Ayer pudimos ver el estreno de “Faraday (El buscador)” en el Teatro Cervantes de Málaga con un público que respondió con un apreciable lleno, siendo un sábado bastante completo en diversas actividades para elegir. La obra es el nuevo montaje del autor Fernando Ramírez Baeza, que junto a la dirección de Paco Macià cuenta en su elenco con Pedro Miguel Martínez, José Manuel Seda, Alicia Montesquiu, Javier Collado y Ana Turpin.

La función tenía unas pretensiones tecnológicas que podían acentuar aún más ese ambiente de thriller que precisaba la historia principal de relaciones incomunicadas entre los protagonistas, y la ambición de las autoridades por alcanzar el poder de este arma que es capaz de controlar y ofrecer toda mucha información sobre todos nosotros. Pero lo importante a la hora de poder adaptar este tipo de tramas en el teatro es que haya una buena preparación de personajes y el guión evolucione hacia un fin pretendido. Es complicado que resulte atractivo para la gente algunas estructuras y códigos fílmicos que no pueden ser simplemente trasladados al teatro. Y ese es el principal problema de esta obra.

Además de lamentablemente una buena parte de la representación que apenas se escuchaba por problemas en los micrófonos, la información en esos cuatro actos se da con unos diálogos excesivamente densos y que, en particulares ocasiones, llegaban a un punto soez que no cuadraba ni con el propio perfil de los personajes y un ritmo tedioso que no permite que se pueda prestar atención, teniendo especial importancia que “Faraday (El buscador) precisa de una concentración importante para encajar todas las piezas de este suspense.
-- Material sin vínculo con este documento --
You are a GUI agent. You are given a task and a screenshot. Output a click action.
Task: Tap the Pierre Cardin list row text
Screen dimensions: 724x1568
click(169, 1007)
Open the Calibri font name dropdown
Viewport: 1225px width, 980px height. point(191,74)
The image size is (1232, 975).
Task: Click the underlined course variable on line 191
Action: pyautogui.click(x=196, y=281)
Todo se enmarca en unas pantallas, un vestuario y un argot muy industrial que no permitían que te pudieras creer aún más esas intenciones que no desvelan los personajes, para luego ir conociéndolas pero sin llevarte ninguna sensación de sorpresa, o encontrar esa posible pretensión de fondo de enviar un mensaje de reflexión sobre nuestra propia utilización de las redes sociales e internet.

Viendo el plantel de actores, recordaba un ejercicio teatral sensacional que tuve la ocasión de disfrutar hace un par de años con Jose Manuel Seda y Javier Collado, dirigidos magistralmente por Jesús Castejón, en los que planteaba en una estancia un thriller teatral sobre el encuentro de Shakespeare y Marlowe en los que ellos trabajaron de una manera brutal esa relación en la que íbamos poco a poco descubriendo esos detalles, y todo iba teniendo un sentido que iba en aumento a medida que evolucionaban las escenas. Y eso que sólo contaban con un único escenario, precisamente. Igual un ejercicio de ese mismo calibre hubiera ayudado a que todos los objetivos de “Faraday (El buscador)”, se hubieran logrado con mayor solvencia. Habrá que buscar una mejor actualización de este sistema.